WHAT IS EXPECTED = From the entries, copy every line that carries the string "pixels".

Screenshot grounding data

····················

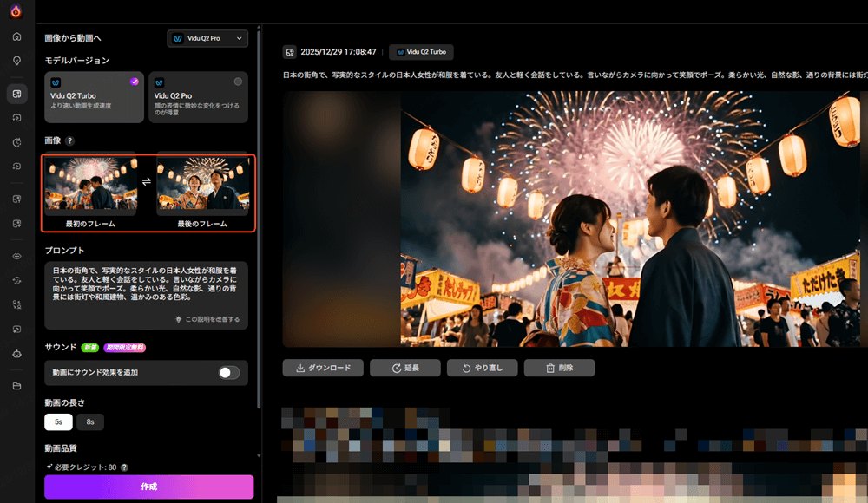Open the folder icon in sidebar
Viewport: 868px width, 503px height.
point(16,385)
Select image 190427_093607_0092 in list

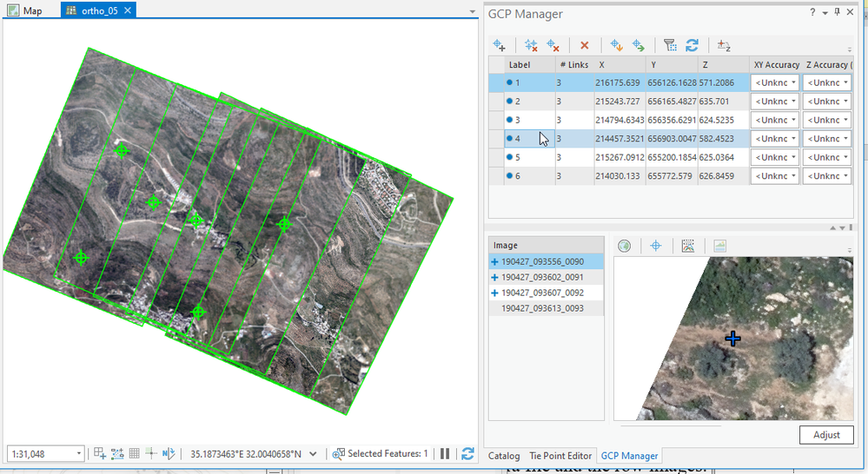542,293
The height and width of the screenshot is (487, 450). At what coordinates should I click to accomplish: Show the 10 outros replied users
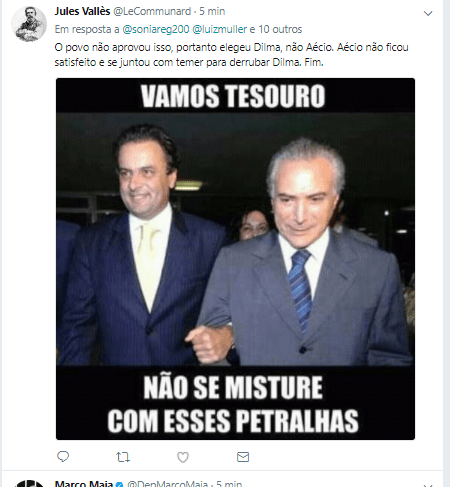280,29
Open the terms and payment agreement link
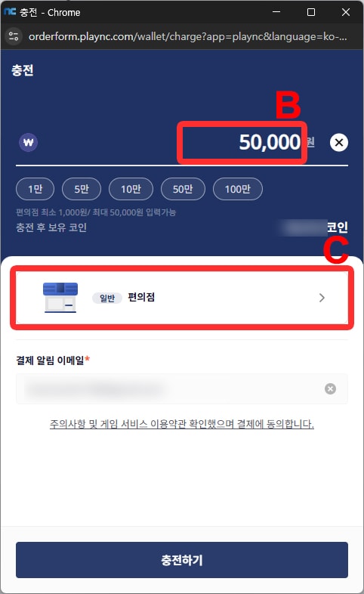The width and height of the screenshot is (364, 594). pyautogui.click(x=181, y=423)
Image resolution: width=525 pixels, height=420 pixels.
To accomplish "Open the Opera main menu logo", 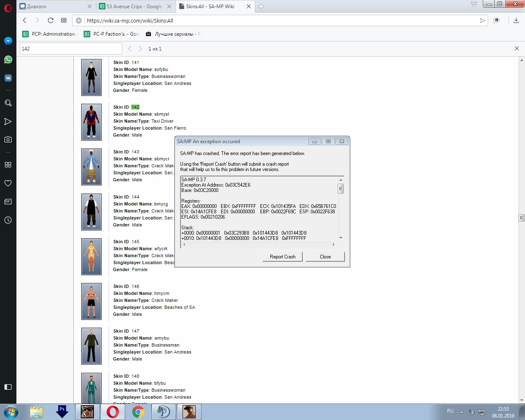I will tap(8, 8).
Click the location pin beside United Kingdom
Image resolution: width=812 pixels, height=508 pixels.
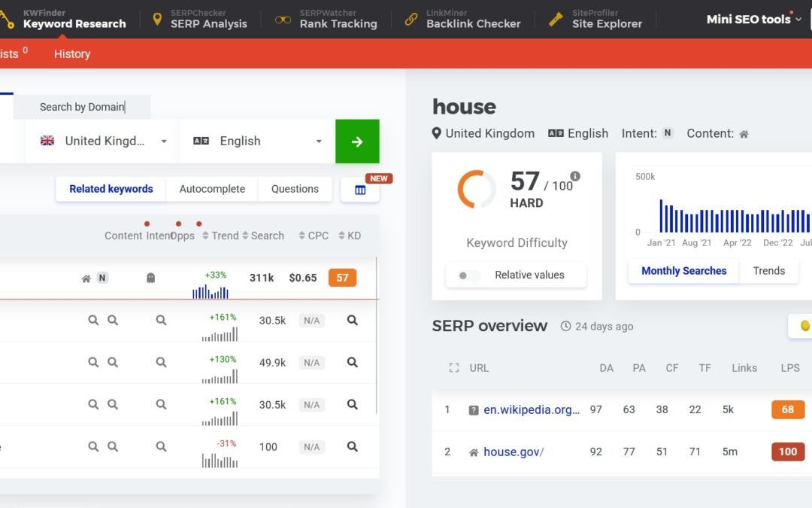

····················

REPLY TO THE EXERCISE =
Image resolution: width=525 pixels, height=420 pixels.
Image resolution: width=812 pixels, height=508 pixels.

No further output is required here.